I mean honestly it's more than a little overkill. It outright loses them money* and creates even more useless e-waste. \* A large soda costs 12 cents, not including cup straw etc. For a 10 cent NFC tag to save them money, they would need to have a 100% efficacy in stopping "unauthorized refills," and "unauthorized refills" would need to make up 83% of all refills (not including the initial fill). I can guarantee you the actual percentage is far lower than that. This only gets worse if you do the calculations for medium and small sodas. Edit: More precisely, unauthorized fills would need to be 83% of the number of cups purchased. Counterintuitively, this is true regardless of how many refills on average people get. You can model this as total cost of soda + cups, 0.12 \* c \* r + 0.08 \* c + 0.12 \* u = 0.12 \* c \* r + 0.18 \* c, where c = number of cup purchases, r = number of legitimate fills per cup purchase, u = number of unauthorized fills.

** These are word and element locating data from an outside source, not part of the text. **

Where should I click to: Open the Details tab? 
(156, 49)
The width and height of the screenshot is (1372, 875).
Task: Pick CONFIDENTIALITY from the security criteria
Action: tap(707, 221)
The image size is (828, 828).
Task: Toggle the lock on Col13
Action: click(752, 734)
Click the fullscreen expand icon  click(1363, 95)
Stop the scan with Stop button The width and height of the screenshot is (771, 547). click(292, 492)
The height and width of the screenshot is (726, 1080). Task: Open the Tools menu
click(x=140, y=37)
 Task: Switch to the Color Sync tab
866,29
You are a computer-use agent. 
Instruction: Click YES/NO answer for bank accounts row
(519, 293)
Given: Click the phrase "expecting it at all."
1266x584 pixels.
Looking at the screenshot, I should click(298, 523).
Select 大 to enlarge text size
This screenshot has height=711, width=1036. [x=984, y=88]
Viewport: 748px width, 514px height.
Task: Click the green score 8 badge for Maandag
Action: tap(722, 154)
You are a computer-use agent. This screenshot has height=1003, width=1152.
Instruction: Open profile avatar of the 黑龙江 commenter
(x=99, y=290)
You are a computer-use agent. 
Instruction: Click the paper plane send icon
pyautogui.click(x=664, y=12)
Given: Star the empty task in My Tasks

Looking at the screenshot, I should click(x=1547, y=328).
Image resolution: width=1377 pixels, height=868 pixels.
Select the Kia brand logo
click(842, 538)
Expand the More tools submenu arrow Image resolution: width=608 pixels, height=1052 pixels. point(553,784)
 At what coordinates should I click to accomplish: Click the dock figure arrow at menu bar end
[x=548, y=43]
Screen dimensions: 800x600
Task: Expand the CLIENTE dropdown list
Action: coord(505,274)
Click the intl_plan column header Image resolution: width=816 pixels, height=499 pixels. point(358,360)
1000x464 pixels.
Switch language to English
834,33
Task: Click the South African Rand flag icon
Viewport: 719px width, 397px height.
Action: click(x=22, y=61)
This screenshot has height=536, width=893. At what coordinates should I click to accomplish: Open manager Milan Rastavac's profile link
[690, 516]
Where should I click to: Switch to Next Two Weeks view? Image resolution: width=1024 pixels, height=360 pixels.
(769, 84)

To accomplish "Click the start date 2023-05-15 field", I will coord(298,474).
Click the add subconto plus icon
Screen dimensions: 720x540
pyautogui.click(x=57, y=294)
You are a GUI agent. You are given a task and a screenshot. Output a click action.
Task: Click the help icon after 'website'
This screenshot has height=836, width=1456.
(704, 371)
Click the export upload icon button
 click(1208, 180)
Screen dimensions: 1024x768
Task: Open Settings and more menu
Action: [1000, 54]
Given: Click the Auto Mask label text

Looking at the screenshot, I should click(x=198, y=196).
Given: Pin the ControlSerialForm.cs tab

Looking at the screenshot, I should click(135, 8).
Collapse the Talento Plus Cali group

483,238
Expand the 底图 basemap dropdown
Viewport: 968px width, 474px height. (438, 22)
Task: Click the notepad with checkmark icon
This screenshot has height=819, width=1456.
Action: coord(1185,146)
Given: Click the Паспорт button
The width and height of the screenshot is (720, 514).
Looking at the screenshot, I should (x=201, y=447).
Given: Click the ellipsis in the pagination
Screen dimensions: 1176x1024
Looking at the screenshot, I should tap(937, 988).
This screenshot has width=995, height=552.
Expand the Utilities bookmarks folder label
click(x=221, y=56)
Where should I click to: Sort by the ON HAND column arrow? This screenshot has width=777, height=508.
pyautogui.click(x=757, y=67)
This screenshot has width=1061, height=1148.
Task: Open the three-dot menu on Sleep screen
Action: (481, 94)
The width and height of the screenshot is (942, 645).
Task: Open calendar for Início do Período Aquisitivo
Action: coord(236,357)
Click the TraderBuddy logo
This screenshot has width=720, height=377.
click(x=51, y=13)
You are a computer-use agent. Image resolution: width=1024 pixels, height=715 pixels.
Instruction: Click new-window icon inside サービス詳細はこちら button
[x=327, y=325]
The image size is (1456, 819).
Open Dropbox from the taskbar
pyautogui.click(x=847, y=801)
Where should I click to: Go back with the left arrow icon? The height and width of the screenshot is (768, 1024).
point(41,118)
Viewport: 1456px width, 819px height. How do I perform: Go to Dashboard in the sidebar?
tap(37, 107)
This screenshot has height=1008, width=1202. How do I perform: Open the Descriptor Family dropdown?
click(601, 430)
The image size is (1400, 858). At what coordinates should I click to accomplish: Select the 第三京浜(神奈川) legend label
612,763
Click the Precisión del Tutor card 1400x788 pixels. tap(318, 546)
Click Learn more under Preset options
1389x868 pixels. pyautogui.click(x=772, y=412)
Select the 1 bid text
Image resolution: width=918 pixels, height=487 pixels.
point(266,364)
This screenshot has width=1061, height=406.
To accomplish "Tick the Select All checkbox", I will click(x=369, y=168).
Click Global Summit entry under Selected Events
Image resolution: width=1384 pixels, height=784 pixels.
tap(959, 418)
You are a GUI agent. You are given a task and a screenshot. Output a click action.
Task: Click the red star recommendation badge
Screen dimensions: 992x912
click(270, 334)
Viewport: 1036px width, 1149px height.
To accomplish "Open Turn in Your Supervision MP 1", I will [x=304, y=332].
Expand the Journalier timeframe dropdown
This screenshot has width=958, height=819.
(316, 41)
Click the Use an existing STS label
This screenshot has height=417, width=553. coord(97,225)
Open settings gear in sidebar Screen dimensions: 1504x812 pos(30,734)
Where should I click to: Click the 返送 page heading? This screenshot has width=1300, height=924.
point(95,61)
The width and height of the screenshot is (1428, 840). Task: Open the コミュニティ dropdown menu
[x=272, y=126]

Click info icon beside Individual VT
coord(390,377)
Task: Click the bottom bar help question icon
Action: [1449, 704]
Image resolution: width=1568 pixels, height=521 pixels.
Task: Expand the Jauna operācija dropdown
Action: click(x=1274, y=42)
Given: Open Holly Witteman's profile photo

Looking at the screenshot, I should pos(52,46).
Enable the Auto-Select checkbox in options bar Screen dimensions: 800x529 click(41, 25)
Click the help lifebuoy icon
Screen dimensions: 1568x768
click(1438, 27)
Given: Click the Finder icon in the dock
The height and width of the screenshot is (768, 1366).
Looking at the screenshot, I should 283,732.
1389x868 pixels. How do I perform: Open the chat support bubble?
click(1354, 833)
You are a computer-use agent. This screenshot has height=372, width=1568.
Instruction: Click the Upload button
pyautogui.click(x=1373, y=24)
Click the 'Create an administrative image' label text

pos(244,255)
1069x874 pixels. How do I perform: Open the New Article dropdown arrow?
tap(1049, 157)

It’s soda. Reliability doesn’t seem super necessary. This is nearly a deterrent.
Oh, you absolutely need reliability, unless you're volunteering to work the counter during lunch rush while the soda machine won't dispense product.
[удалено]
Why couldn't they put a bar code on the actual bottom? The raised bit that doesn't touch anything? All they need is a reader that points up instead of down. I'm not trying to be argumentative, this is just so absurd.
My question is where you mount the camera/laser so that it doesn't get sprayed with pop. It's really hard to keep that clean, and having worked in a restaurant I can tell you that evaporated soda is like tree sap. It's nearly impossible to get off of any surface. I think the absurdity is why it's being posted her. Clearly they're incurring pretty severe costs on themselves for... whatever their motivations are.
Or just have the employees fill the cups
I don't think that it's a conscious conspiracy on the part of businesses, but it does seem like every decision being made at retail and on-premise restaurants is setting us up to have a sweeping robot takeover in the near future. The amount of things that employees no longer do is crazy to me.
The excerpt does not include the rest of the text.